BEGIN
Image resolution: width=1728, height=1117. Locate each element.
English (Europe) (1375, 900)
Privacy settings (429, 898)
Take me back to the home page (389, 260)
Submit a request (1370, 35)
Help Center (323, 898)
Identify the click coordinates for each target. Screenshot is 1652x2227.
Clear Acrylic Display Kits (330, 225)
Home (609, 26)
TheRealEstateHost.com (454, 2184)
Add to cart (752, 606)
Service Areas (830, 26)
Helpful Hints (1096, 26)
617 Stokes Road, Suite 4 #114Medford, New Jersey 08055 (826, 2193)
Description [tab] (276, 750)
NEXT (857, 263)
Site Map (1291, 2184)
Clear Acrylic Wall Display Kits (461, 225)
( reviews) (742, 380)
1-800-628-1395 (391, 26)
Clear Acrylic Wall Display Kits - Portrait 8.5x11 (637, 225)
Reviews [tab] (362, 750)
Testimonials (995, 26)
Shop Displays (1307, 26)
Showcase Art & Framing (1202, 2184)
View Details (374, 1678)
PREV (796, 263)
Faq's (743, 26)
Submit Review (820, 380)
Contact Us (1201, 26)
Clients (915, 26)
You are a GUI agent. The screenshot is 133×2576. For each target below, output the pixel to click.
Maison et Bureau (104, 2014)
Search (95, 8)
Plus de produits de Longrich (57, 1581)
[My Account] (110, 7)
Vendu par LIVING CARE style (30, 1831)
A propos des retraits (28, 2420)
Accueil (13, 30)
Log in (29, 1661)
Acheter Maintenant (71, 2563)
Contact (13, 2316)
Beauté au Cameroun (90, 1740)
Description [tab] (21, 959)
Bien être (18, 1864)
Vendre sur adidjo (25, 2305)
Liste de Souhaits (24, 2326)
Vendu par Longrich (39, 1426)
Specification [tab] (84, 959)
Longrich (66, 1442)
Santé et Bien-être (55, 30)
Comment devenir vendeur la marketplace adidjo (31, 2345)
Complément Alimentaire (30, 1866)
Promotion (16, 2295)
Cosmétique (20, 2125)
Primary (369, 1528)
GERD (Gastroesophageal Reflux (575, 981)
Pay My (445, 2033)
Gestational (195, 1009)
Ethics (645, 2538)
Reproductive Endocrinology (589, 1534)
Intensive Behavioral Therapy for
END
> **Exercise prompt**: Looking back over the data above, restate word for word the lines that begin at the line with "617 Stokes Road, Suite" and end at the line with "PREV (796, 263)", inclusive.

> **Response area**:
617 Stokes Road, Suite 4 #114Medford, New Jersey 08055 (826, 2193)
Description [tab] (276, 750)
NEXT (857, 263)
Site Map (1291, 2184)
Clear Acrylic Wall Display Kits (461, 225)
( reviews) (742, 380)
1-800-628-1395 (391, 26)
Clear Acrylic Wall Display Kits - Portrait 8.5x11 (637, 225)
Reviews [tab] (362, 750)
Testimonials (995, 26)
Shop Displays (1307, 26)
Showcase Art & Framing (1202, 2184)
View Details (374, 1678)
PREV (796, 263)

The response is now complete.